— START TEXT PASSAGE —

The police immediately settle upon a Native man... a member of a mysterious Russian religious sect called the Old Believers... as their suspect. And there is an offshoot group called the Dark Believers, Satanists who might practice human sacrifice, so rumor says. But things are just too neat, and the facts don't match the theories. Edie's Native instincts tell her there is something more, and she enlists the aid of a policeman friend in her investigation.
When another baby is discovered dead, and the main suspect himself dies, Edie is certain someone else is to blame for the dead children. But pressure to back away surfaces from the police, from a politician desperate to be Alaska's Governor and from an avaricious land developer. Edie might relent, if she were not haunted by the faces of the young Russian girls who, she suspects, are being trafficked. And there is the face of the baby in the woods. And the face of her own son. It is hell to lose a child. Maybe even worse than the horror the young Russian girls face, and maybe the horrors are two sides of the same sin.

— END TEXT PASSAGE —
— START SUPPLIED RECORDS —

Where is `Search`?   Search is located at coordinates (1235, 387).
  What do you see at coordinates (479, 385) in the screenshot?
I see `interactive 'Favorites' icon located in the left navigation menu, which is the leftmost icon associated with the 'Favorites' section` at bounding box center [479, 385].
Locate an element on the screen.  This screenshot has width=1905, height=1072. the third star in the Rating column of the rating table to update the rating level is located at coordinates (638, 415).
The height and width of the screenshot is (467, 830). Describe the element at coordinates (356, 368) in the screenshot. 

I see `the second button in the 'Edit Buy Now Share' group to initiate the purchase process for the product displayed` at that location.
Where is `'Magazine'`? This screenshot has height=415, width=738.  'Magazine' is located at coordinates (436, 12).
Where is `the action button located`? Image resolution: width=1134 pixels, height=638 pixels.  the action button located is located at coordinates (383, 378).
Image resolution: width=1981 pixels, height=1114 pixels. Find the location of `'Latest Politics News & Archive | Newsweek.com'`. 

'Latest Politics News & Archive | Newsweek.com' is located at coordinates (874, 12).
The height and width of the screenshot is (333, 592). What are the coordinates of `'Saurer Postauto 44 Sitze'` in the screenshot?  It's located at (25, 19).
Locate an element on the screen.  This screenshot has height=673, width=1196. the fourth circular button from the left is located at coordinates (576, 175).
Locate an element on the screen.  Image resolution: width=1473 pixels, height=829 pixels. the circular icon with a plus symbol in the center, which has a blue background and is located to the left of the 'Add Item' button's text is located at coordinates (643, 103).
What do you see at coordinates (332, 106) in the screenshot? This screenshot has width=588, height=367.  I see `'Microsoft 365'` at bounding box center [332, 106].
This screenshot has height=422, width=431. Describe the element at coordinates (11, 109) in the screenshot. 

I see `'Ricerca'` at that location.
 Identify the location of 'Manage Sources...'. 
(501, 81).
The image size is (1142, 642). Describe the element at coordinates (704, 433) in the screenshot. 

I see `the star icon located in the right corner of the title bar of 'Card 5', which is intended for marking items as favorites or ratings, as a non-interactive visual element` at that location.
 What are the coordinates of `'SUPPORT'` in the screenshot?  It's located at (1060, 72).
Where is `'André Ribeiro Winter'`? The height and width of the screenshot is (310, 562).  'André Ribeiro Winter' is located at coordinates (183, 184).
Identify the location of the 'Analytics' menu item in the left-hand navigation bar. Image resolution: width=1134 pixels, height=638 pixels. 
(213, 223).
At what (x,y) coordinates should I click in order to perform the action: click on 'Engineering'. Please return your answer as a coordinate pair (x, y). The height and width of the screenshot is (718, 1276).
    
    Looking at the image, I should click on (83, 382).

— END SUPPLIED RECORDS —

▶ EXERCISES:
(a) Turn the part of the records that opens with the line containing "coordinates (576, 175)." and closes with the line containing "What do you see at coordinates (332, 106)" into a numbered list, leaving out any blank lines.
(b) Go on with the book description about the dead babies in Alaska from the point where it stops.
The passage and the records are independent of each other.

▶ EXERCISE RESULTS:
(a)
1. Locate an element on the screen.  This screenshot has height=673, width=1196. the fourth circular button from the left is located at coordinates (576, 175).
2. Locate an element on the screen.  Image resolution: width=1473 pixels, height=829 pixels. the circular icon with a plus symbol in the center, which has a blue background and is located to the left of the 'Add Item' button's text is located at coordinates (643, 103).
3. What do you see at coordinates (332, 106) in the screenshot? This screenshot has width=588, height=367.  I see `'Microsoft 365'` at bounding box center [332, 106].

(b)
The people behind the murders are ruthless. But there was a reason the Spirit Bear led Edie to the frozen child in the snow. There is a connection between man and the land. And there are some things that no one can fix. But you have to try.
THE BOY IN THE SNOW is the second of M.J. McGrath's novels. She also writes non-fiction about Alaska and its Native people. The pictures she paints are far from the neat houses and northern lights of Sarah Palin's world. McGrath's characters are earthy and spiritual, clinging to the old ways even as they embrace technology. Her settings are magical and her plot so convoluted that readers dare not put down the book for fear of needing their own Spirit Bears to guide them to the denouement.
- Caryl Harvey
CAGE OF BONES
TANIA CARVER
Pegasus Books February, 2013
ISBN: 978-1-60598-406-3
The house is slated for demolition. It's secluded, creepy and decidedly malevolent. The walls are peeling, the flooring smells dank and putrid. And the steps to the cellar are none too sturdy. But it's what the demolition crew finds in that cellar that breeds the evil.
A cage. A cage of human bones.
The cage imprisons a boy covered in his own filth and - maybe - someone else's blood. When Detective Inspector Phil Brennan responds to the call, the scene disturbs him. It's violent and stomach turning, and it is vaguely familiar.
Someone else is watching the police presence with great interest; the serial killer who built the cage, who imprisoned the boy and spattered the blood. It is a discomfort that his lair has been discovered, but not a tragedy.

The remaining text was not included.